Misstreatment at vets?
by tiffany
(pa)
Today I took my new cockatiel to the vet, yesterday he had gotten out of his cage and flew into a couple walls and I was very concerned for his well being. The first thing I did was call them and set an appointment for the earliest time they had (they were recommended to me from where I purchased the bird). I told him about how he got out and the fact that his wings weren't clipped like I thought and that he wasn't hand tamed so he wasn't used to people.
He then proceeded to SHOVE a paper towel covered hand into my birds face, causing him to panic and crash around in his cage. He then let my bird fly FACE FIRST into the walls, monitor, solid wood door, and about 3 other surfaces (at one point he even ended up doing a flip over his own cage.) and he also crashed to the floor twice. All the while the vet was standing there saying "Oh he is a wild one and this is just what they do, he is in panic mode and he is trying to escape, this is just what they do"
Then he picked my bird up and the poor guy was SCREAMING louder then I have ever heard (even when I had picked him up the night before he wasn't as loud) and held him like a football upside down in one hand. He was also poking and prodding him which I’m just hoping was part of the exam. The vet then stuck a camera into my little bird to see if he was healthy, he said something about the color (I could hardly hear him because my bird was screaming all the while) and all I actually heard was "well ma’am your bird is healthy, do you want his wings clipped?"

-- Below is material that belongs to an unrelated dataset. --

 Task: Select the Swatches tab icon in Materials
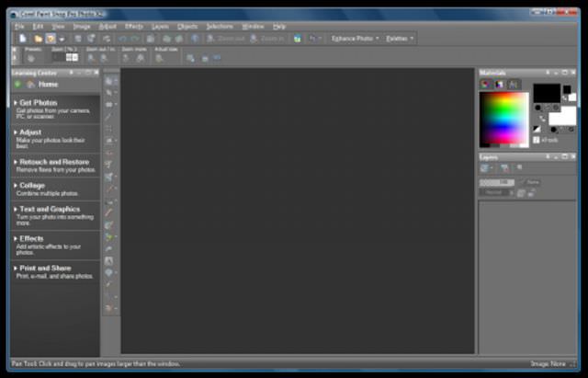[x=513, y=84]
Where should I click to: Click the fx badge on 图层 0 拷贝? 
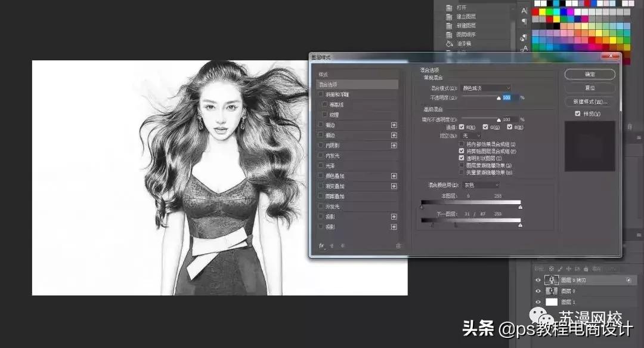coord(628,279)
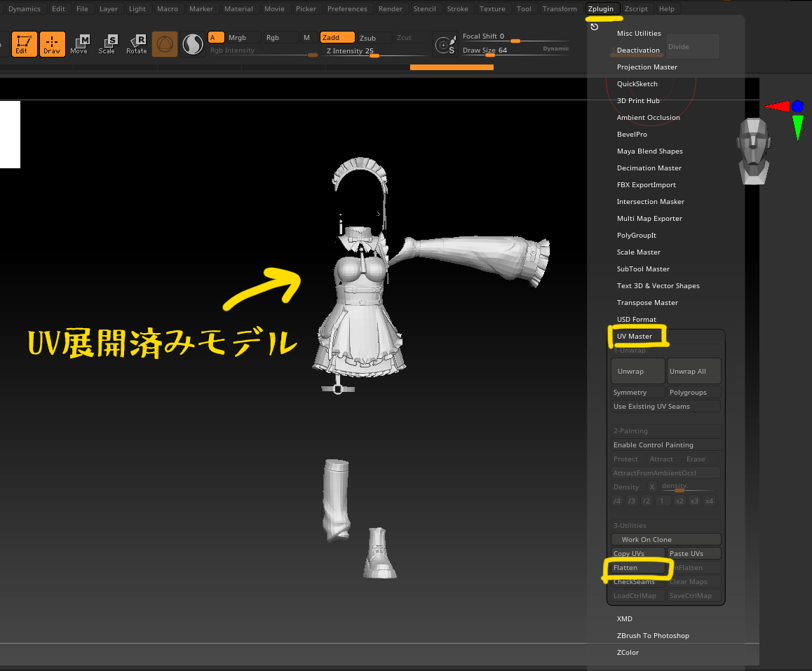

I told him I did and while I waited for him to come back with my bird I was preparing to ask him some questions about cockatiel care, and when the nurse came back to put my baby away, I was so distraught and surprised that he wasn't coming back that I didn't even notice the fact that there had been no fecal exam, no checking of weight, not even a look at the small cut on his face from the night before. The most examining he did was with the camera but other than that he did no other things that I had read about and expected from an avian exam.
In the end it cost me 73 bucks to have my bird get panicked and sore, get his wings clipped, and for me to lose ALL of the trust I had gained with my little boy. (He was starting to eat out of my hand, and now he doesn't even like it when I sit next to his cage) and for all I know he could still very well be injured. Is this a typical exam or is he really a bad vet?